Materials and methods
Genetics
The wasp1/TM6B, wasp3/TM6B, and the FRT82B, wasp3/TM6B stocks were obtained from E. Schejter (Weizmann Institute of Science, Rehovot, Israel). cdc422 was obtained from R. Fehon (Duke University, Durham, North Carolina) and recombined onto the FRT19A chromosome. The Rac1J11, Rac2, Mtl, and MoeG0323 mutants were obtained from the Bloomington Drosophila Stock Center. The following crosses were performed to produce the various mutant mosaic eyes. WASp clones: ey-flp/ey-flp; +/+; FRT82B, tub-GAL80 X w/Y; GMR-GAL4, UAS-CD8-GFP/GMR-GAL4, UAS-CD8-GFP; FRT82B, WASp3, e/TM6B. Cdc42 clones: Cdc422, FRT19A/FM6; GMR-GAL4, UAS-CD8-GFP/GMR-GAL4, UAS-CD8-GFP; +/+ X tub-GAL80, FRT19A/Y; +/+; ey-flp/ey-flp. Mtl clones: w/Y; GMR-GAL4, UAS-CD8-GFP/+; FRT82B, Mtl/TM6B X ey-flp/ey-flp; +/+; FRT82B, tub-GAL80. Rac1J11 clones: hs-flp/Y; GMR-GAL4, UAS-CD8-GFP/OK107-GAL4; tub-GAL80, FRT2A/TM6B X w/w; +/+; RacJ11, FRT2A/TM6B. Rac1J11, Rac2 clones: hs-flp/Y; GMR-GAL4, UAS-CD8-GFP/OK107-GAL4; tub-GAL80, FRT2A/TM6B X w/w; +/+; Rac1J11, Rac2 FRT2A/TM6B. Pupae were aged at 22°C.
Staining of pupal photoreceptor cells
Developing whole retinas were dissected at the appropriate time and fixed in PEMFA (100 mM PIPES, 2 mM EGTA, 1 mM MgSO4, and 3.7% formaldehyde) for 15–60 min. The tissue was blocked in PBTB (PBS and 0.1% Triton X-100 with 1% BSA) for 30 min, incubated in primary antibody (in PBTB) overnight at 4°C, washed in PBTB, incubated in secondary antibody for 2 h at 22°C, washed in PBT (PBS and 0.1% Triton X-100), and mounted in polyvinyl alcohol/DABCO mounting media (Sigma-Aldrich). The primary antibodies used were rabbit anti-Amph (Zelhof et al., 2001), antiphosphorylated moesin (Cell Signaling), mouse anti-chaoptin (Zipursky et al., 1984), and mouse anti-Armadillo (DSHB). Rhodamine-conjugated Phalloidin (Molecular Probes) was used for the detection of F-actin. FITC-, Red-X–, and Cy5-conjugated secondary antibodies were obtained from Jackson ImmunoResearch Laboratories. All images were captured on a confocal microscope (model Diaphot 200 ; model MRC1024 ) with a 60x (1.4) oil lens (with an additional 5x zoom). The confocal Z-series were processed using Confocal Assistant software (version 4.02) and Adobe Photoshop.

> _Data section_:
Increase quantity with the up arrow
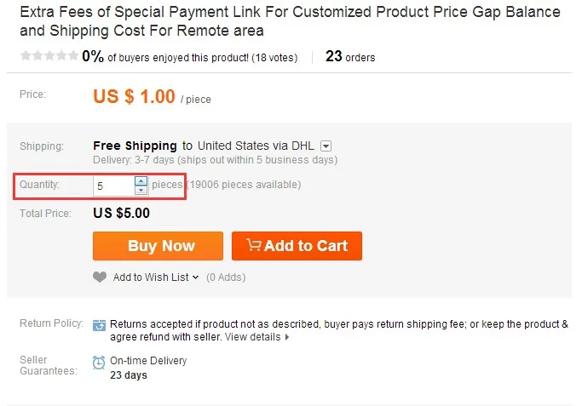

> _Task goal_:
Extend the methods text on fruit fly eye mutants and retina staining, picking up after its final sentence. The material comes from a different source than the text.

> _Result_:
Transmission EM analysis
Drosophila heads were fixed (4% formaldehyde, 3.5% glutaraldehyde, 100 mM cacodylate buffer, and 2 mM CaCl) for 3 h at 22°C, and then fixed (4% formaldehyde, 3.5% glutaraldehyde, 100 mM cacodylate buffer, 2 mM CaCl, and 1% tannic acid) overnight at 4°C. Heads were rinsed in 100 mM cacodylate buffer and postfixed in 2% osmium in 100 mm cacodylate buffer for 1 h at 22°C. The heads were dehydrated through an ethanol series and rinsed three times with propylene oxide. The heads were embedded in Spurrs for sectioning. Images of sections were captured on an electron microscope (model 1200 EX II; JEM) and photo-prints were scanned into Adobe Photoshop.
GST binding assays
Drosophila tissue was placed in extraction/binding buffer (100 mM KCl, 20 mM Hepes, 5% glycerol, 10 mM EDTA, and 0.1% Triton X-100 with the proteinase inhibitors ), homogenized, and sonicated. Transfected cells were placed in cell lysis buffer (50 mM Tris-HCl, 300 mM NaCl, 1% NP-40, and 0.5% (wt/wt) sodium deoxycholate with proteinase inhibitors). In each case, the supernatant was collected and incubated with the appropriate GST fusion protein (Zelhof et al., 2001). The bound proteins were pelleted with glutathione Sepharose beads (Amersham Biosciences) and washed three times with extraction/binding buffer. The pellets were resuspended and equal volume of 2x sample/loading buffer was added. All extracts were resolved by SDS-PAGE and transferred to Immobilon-P (Millipore). Protein detection was done as described previously (Baker et al., 1994). Rabbit anti-WASp antibody was used at a concentration of 1:1,000 (obtained from E. Schejter).
DNA constructs and transfections
The full-length WASp cDNA (RE12101) was obtained from Research Genetics/Invitrogen. The full-length cDNA and the cDNA representing the internal deletion of amino acids (316–400) were cloned into pcDNA3 (Invitrogen) and pUAST and transformed into flies. Modified HEK-293 cells (PEAKRAPID cells; Edge BioSystems) were transfected with GenePorter 2 (Gene Therapy Systems) and were harvested 48 h after transfection. The pleckstrin homology domain of PLC1 (Lemmon et al., 1995; Raucher et al., 2000) was cloned upstream and in frame with GFP in pUAST. The construct was transformed into flies and several transgenic lines were established. Expression was visualized by crossing the transgenic lines to GMR-GAL4.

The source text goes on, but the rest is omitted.